The peak month of air travel in and out of Australia is December. Christmas is the time where people travel to see friends and family, or to go on holiday. More and more people are aware of the carbon implications of their travel and want to know whether, for example, they should purchase carbon offsets or not.
Our recent study in the Journal of Air Transport Management showed that about one third of airlines globally offer some form of carbon offsetting to their customers. However, the research also concluded that the information provided to customers is often insufficient, dated and possibly misleading. Whilst local airlines Qantas, Virgin Australia and Air New Zealand have relatively advanced and well-articulated carbon offset programs, others fail to offer scientifically robust explanations and accredited mechanisms that ensure that the money spent on an offset generates some real climate benefits.
The notion of carbon compensation is actually more difficult than people might think. To help explain why carbon offsetting does make an important climate contribution, but at the same time still adds to atmospheric carbon, we created an animated video clip.
The video features Jack, a concerned business traveller who begins purchasing carbon credits. However, he comes to the realisation that the carbon emissions from his flights are still released into the atmosphere, despite the credit.
The concept of “carbon neutral” promoted by airline offsets means that an equal amount of emissions is avoided elsewhere, but it does not mean there is no carbon being emitted at all – just relatively less compared with the scenario of not offsetting (where someone else continues to emit, in addition to the flight).

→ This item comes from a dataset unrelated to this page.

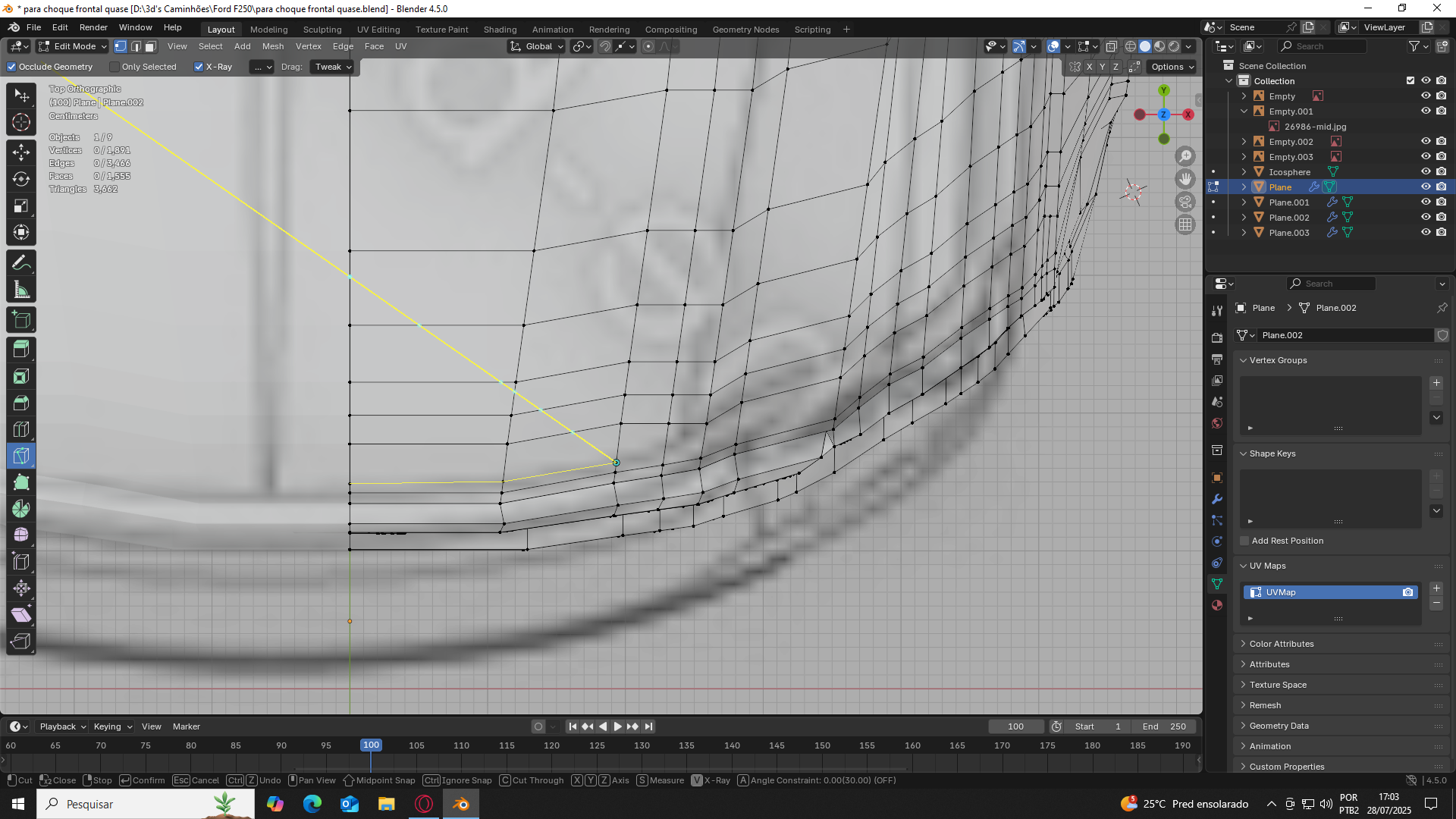Enable the Only Selected checkbox

pyautogui.click(x=115, y=67)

This means that, contrary to many promotional and educational materials (see here for instance), carbon offsetting will not reduce overall carbon emissions. Trading emissions means that we are merely maintaining status quo.

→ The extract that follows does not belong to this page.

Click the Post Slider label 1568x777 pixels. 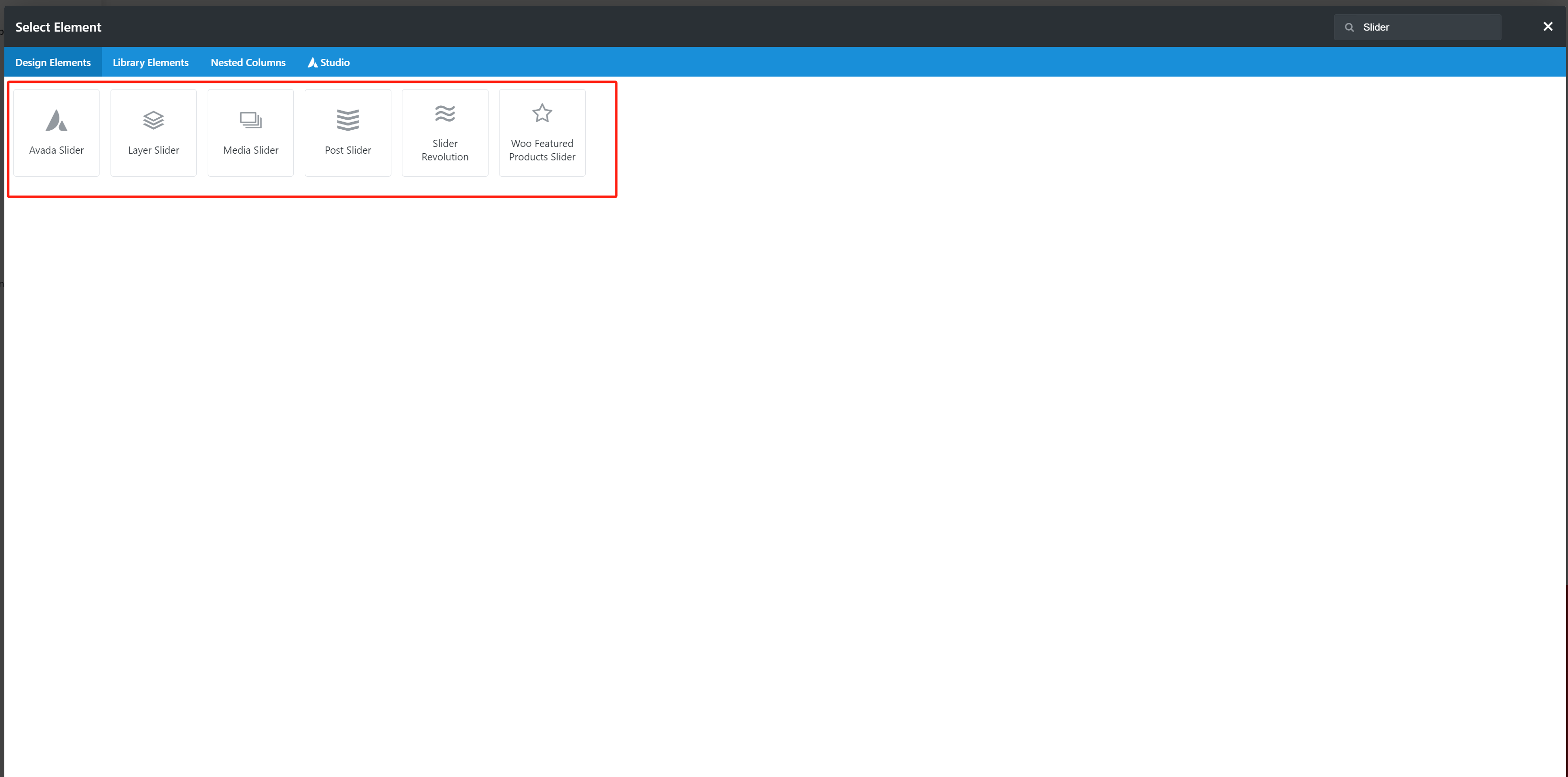point(347,150)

A steep reduction, however, is what’s required by every sector if we were to reach the net-zero emissions goal by 2050, agreed on in the Paris Agreement.
Carbon offsetting is already an important “polluter pays” mechanism for travellers who wish to contribute to climate mitigation. But it is also about to be institutionalised at large scale through the new UN-run Carbon Offsetting and Reduction Scheme for International Aviation (CORSIA).
CORSIA will come into force in 2021, when participating airlines will have to purchase carbon credits for emissions above 2020 levels on certain routes.
The availability of carbon credits and their integrity is of major concern, as well as how they align with national obligations and mechanisms agreed in the Paris Agreement. Of particular interest is Article 6, which allows countries to cooperate in meeting their climate commitments, including by “trading” emissions reductions to count towards a national target.
The recent COP23 in Bonn highlighted that CORSIA is widely seen as a potential source of billions of dollars for offset schemes, supporting important climate action. Air travel may provide an important intermediate source of funds, but ultimately the aviation sector, just like anyone else, will have to reduce their own emissions. This will mean major advances in technology – and most likely a contraction in the fast expanding global aviation market.